The Women Roofers formed in the fall of 2002 when Rutherfordton First Baptist sponsored a team to roof a portion of a house for a local nonprofit, Rutherford Housing Partnership (RHP). The three who showed up to help veteran roofing team leader, Rev. Billy Honeycutt, president of the board of RHP and association director of Green River Baptist Resource Center, happened to be women.
According to Herrick, “Billy said, ‘Let’s get to work’ without a second thought to the fact that we were women who had no clue what to do.”
Susie Kernodle, one of those first Women Roofers, is also a seamstress. She caught on quickly. “I realized it’s no different from laying out a dress pattern. You just use different tools.”
The more Herrick and Kernodle talked about their roofing experience, the more the idea of an all-female crew formed. Roof after roof, the enthusiasm spread, until now 53 women and a couple of guys get the email announcements about when the next project will begin.
“Women do a lot in the community and the schools,” said Terri Wells, “but it’s not often this kind of physical work. I like the challenge of doing something I’ve never done before.”
Their involvement has spread to others in their churches. When the group traveled to Gulfport, last spring, six local high school students joined them. This spring, three guys plan to join the women, including another crew leader so more sites can receive help.
Members of the group are anxious to return.
“I can't get all those ‘blue roofs’ off my mind and the terrible conditions families in Mississippi are struggling with,” said Hazel Crook. “Besides, I don’t believe God put us here to just take up space. He wants us to give back in some way to ease the struggles of others.”
Terry Honeycutt agreed. “For me, it's not so much, ‘What would Jesus do?’ but ‘What IS Jesus doing?’ I want to join God's work where it is already in progress. We can be the presence of Christ for those people whose lives were fundamentally changed by Hurricane Katrina, just as I'm sure they would be for us if the tables were turned.”
Last spring, the group worked with the NC Baptist Men and replaced a substandard tin roof with sheeting and shingles, replaced and built facia boards around the roof and removed ceilings inside a house in a neighborhood less than a mile from the beach. This year, the group is working through the Pearlington Recovery & Resource Center in Pearlington, Mississippi, a devastated rural area between Gulfport and New Orleans.

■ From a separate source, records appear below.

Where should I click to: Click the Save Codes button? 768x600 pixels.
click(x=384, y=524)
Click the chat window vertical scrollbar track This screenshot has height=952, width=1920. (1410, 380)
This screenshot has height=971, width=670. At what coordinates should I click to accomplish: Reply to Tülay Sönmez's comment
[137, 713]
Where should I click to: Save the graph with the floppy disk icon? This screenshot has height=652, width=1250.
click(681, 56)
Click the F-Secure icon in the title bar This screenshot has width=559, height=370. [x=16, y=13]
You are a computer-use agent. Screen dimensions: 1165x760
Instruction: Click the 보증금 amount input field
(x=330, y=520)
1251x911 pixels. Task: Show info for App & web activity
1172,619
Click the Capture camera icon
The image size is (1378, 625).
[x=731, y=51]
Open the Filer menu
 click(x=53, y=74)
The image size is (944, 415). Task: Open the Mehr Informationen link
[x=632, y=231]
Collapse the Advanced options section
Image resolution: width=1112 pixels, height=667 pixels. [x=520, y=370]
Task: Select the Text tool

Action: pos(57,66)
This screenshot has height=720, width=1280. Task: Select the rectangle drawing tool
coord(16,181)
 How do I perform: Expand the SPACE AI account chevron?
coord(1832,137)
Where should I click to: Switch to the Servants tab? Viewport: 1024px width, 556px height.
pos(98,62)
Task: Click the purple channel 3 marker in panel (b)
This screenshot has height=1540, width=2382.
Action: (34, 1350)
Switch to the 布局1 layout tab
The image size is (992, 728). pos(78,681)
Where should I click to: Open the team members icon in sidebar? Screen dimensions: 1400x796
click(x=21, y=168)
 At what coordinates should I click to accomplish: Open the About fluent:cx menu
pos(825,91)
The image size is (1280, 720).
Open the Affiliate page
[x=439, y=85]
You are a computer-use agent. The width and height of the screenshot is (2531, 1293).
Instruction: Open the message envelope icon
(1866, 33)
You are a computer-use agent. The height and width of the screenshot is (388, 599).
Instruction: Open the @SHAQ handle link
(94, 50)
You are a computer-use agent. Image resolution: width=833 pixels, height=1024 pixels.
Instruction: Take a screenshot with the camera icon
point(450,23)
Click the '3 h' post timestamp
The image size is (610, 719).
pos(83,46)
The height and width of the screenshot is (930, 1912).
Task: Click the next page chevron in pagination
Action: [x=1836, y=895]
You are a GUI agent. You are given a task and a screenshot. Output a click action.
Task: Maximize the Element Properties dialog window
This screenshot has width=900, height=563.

“I feel like the work we do can meet needs for people whose lives were turned upside down the day of the hurricane,” Herrick said. “It is my prayer that our labor offers hope to those who have lost everything.”
The experience changed the roofers. “I came back from Mississippi with so much more than I took down there,” said Dianne Ledbetter, “a deeper spiritual sense, both as an individual and in relating to others in our group. I feel a stronger camaraderie in our spiritual journeys now.”
“I don't know what this spring's trip to Mississippi will bring,” said Dianne Ledbetter. “It's a different group to a new area with more needs, but it doesn't matter. I feel confident that God will show us how we can be useful and helpful to some of the people in Pearlington, and that again, we will return home tired, but greatly enriched by our experience.”